**Data for processing**

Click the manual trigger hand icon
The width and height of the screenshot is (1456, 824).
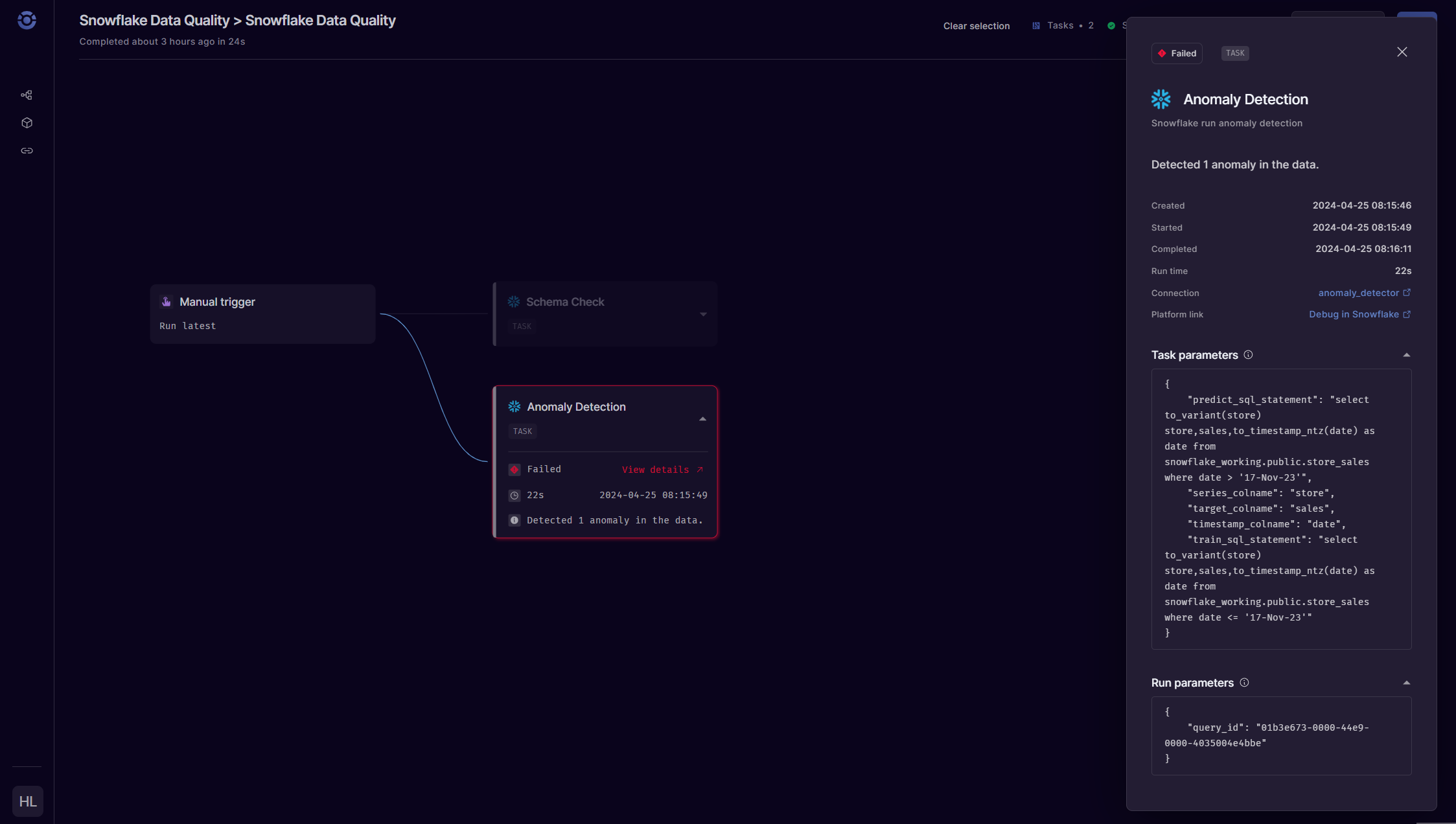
...
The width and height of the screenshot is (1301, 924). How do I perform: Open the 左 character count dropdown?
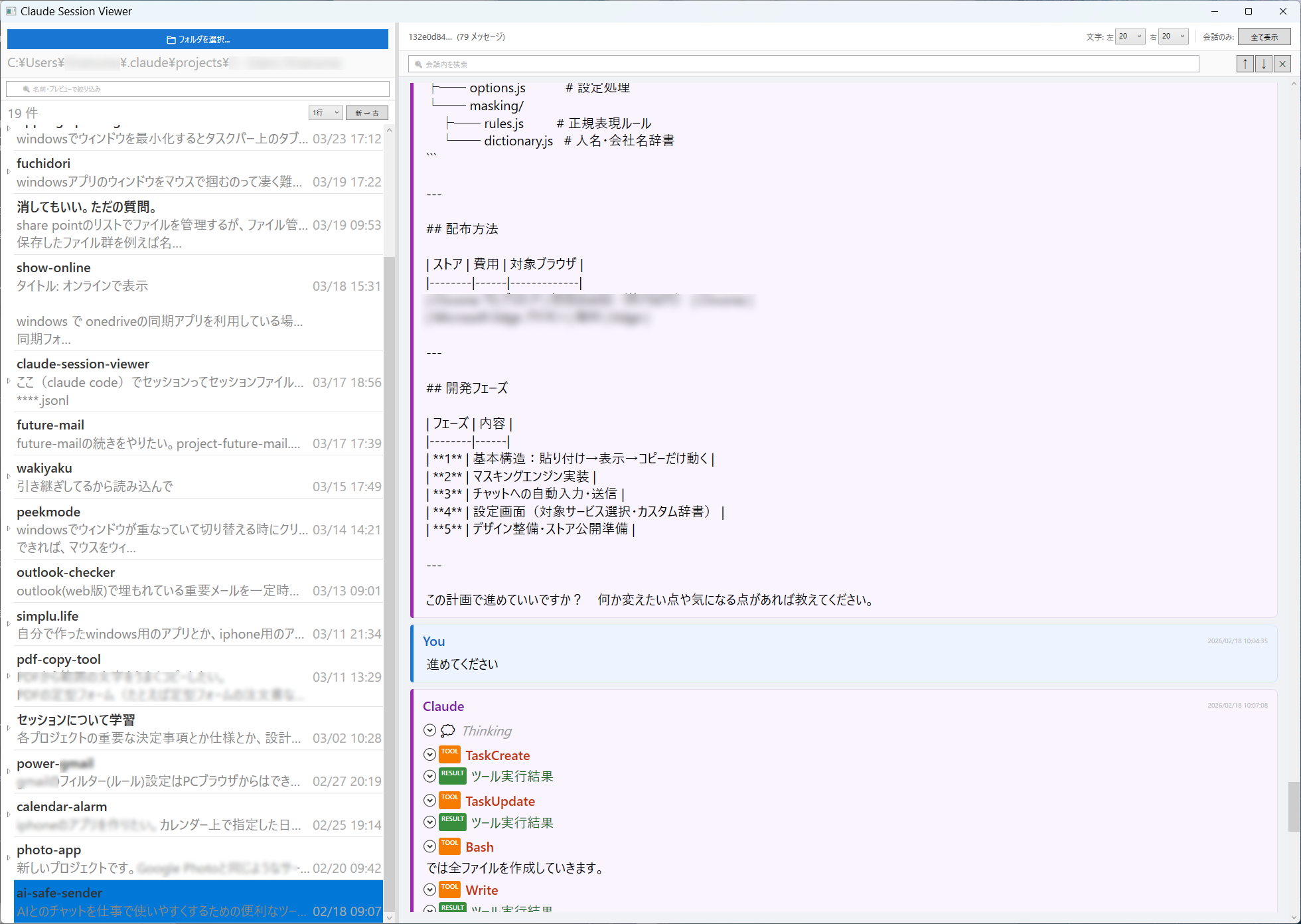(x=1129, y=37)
* * *
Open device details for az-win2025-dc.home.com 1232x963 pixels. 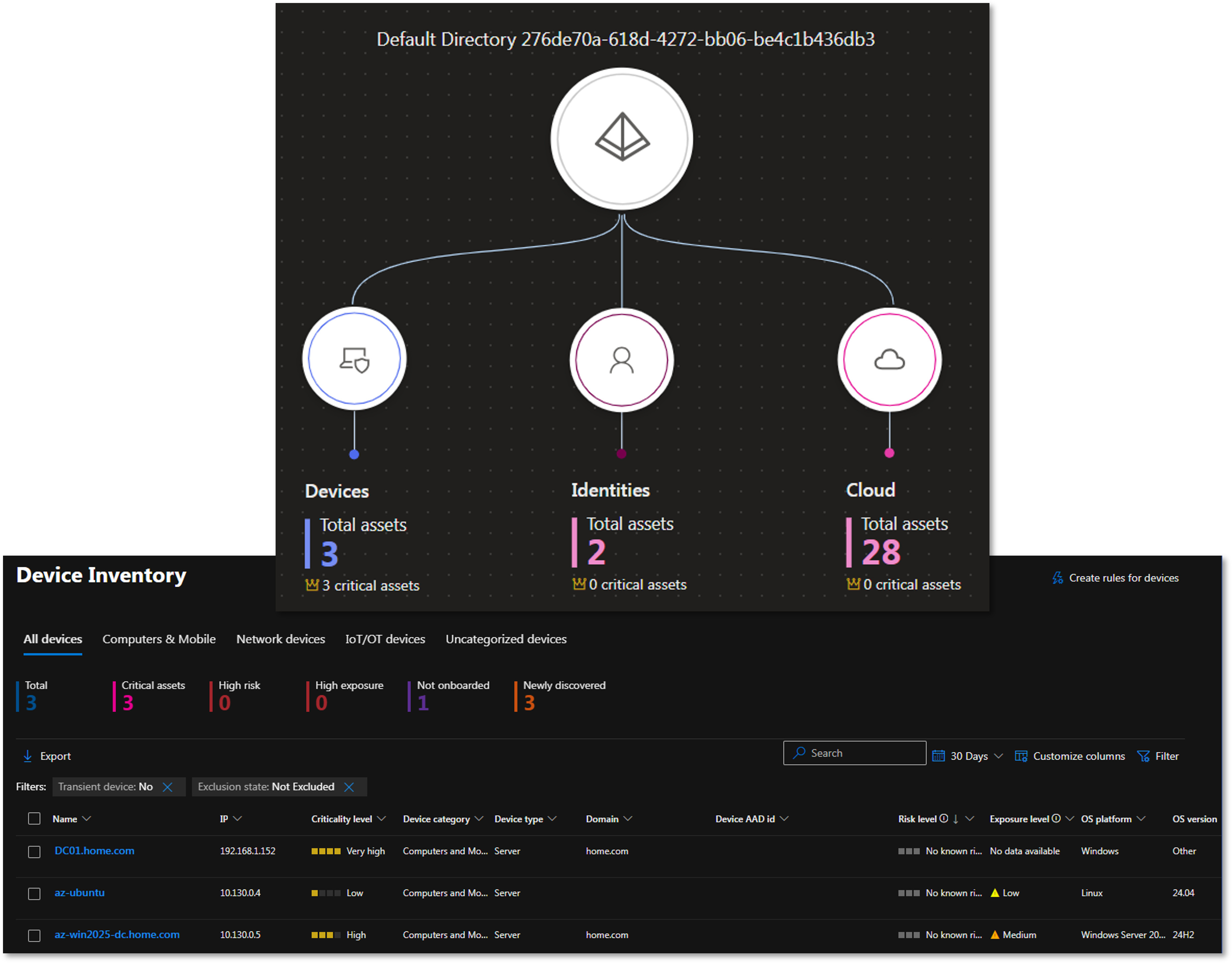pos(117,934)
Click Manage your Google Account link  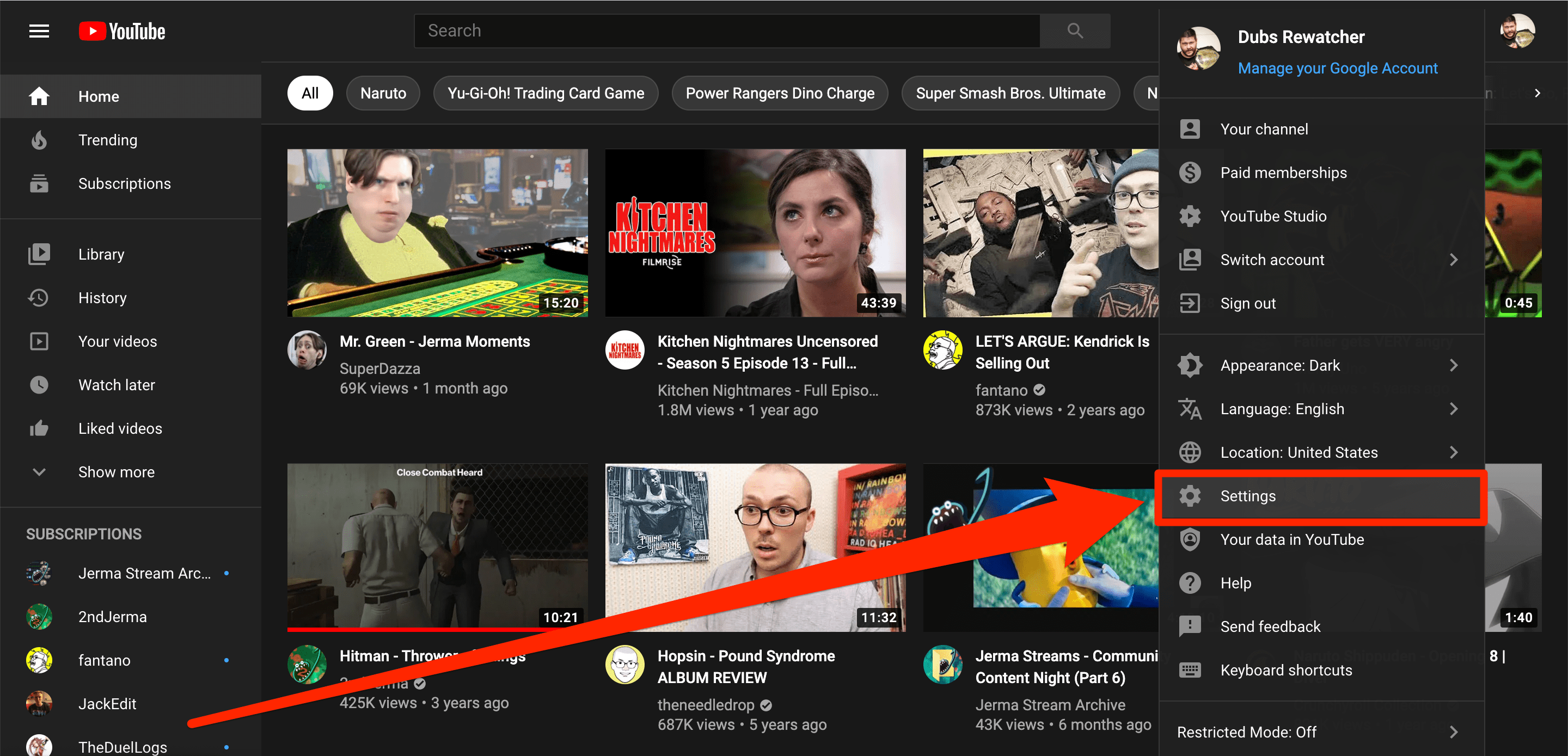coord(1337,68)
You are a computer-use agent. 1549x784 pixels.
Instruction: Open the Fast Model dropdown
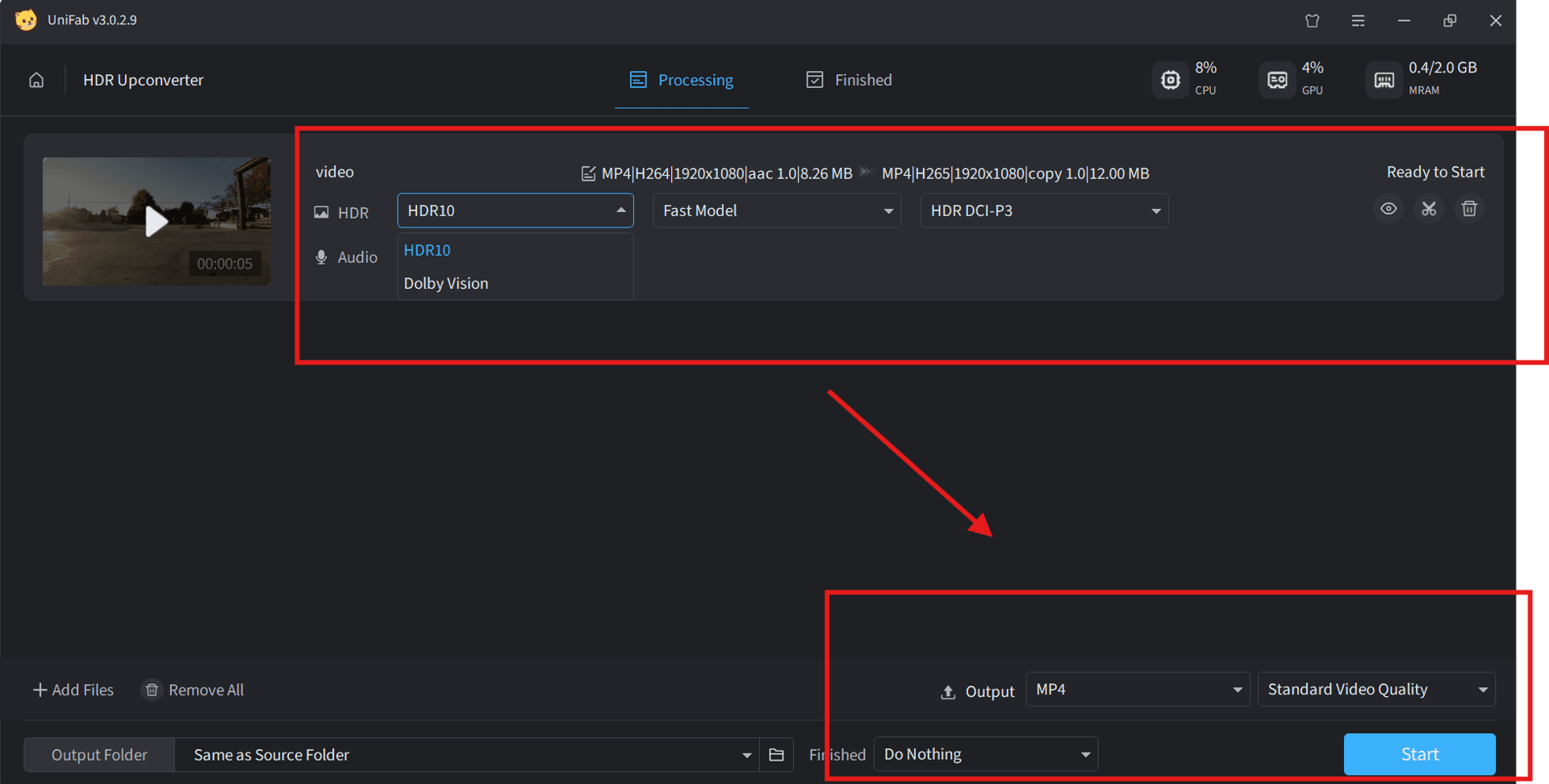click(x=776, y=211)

**Brief**
Among the entries above, copy exactly only the lines starting with the one containing "Click the manual trigger hand icon" and going through the one containing "The width and height of the screenshot is (1456, 824).", both ends included.

**Solution for this problem**
Click the manual trigger hand icon
The width and height of the screenshot is (1456, 824).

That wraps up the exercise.